Python Archives - Albert Nogués

Data Quality Checks with Soda-Core in Databricks

Albert — Fri, 31 May 2024 11:17:06 +0000

It’s easy to do data quality checks when working with spark with the soda-core library. The library has support for spark dataframes. I’ve tested it within a databricks environment and it worked quite easily for me.

For the examples of this article i am loading the customers table from the tpch delta tables in the databricks-datasets folder.

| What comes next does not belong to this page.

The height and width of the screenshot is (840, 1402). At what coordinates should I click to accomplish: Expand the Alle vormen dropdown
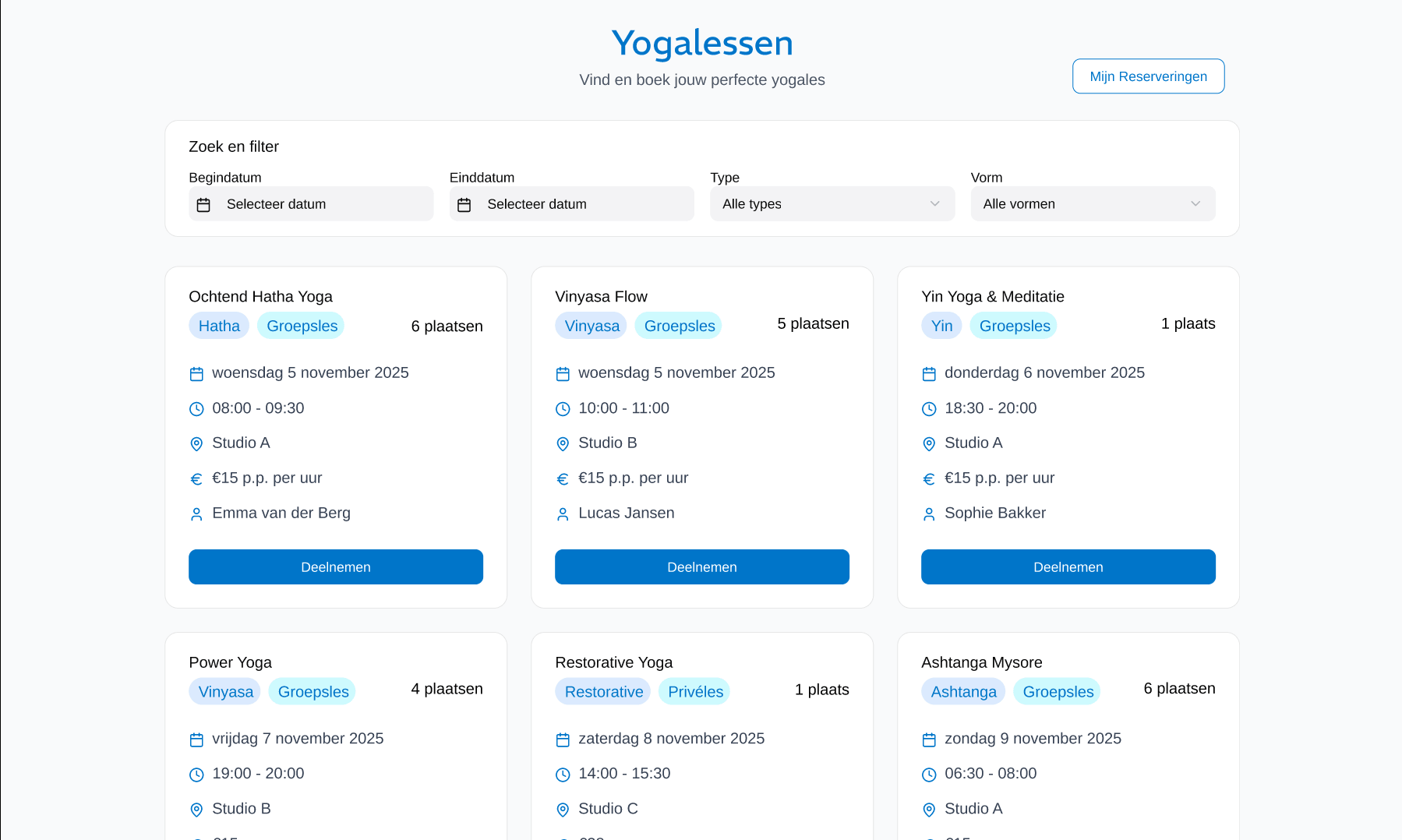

First of all we need to install the library either scoped to our Databricks notebook or on our cluster. In my case i will install it notebook scoped:

%pip install soda-core-spark-df

Then we create a dataframe from the tpch customers table:

#We create a table and read it into a dataframe
customer_df = spark.read.table("delta.`/databricks-datasets/tpch/delta-001/customer/`")

We create a temporary view for our dataframe so soda can query the data and run the checks:

#We create a TempView
customer_df.createOrReplaceTempView("customer")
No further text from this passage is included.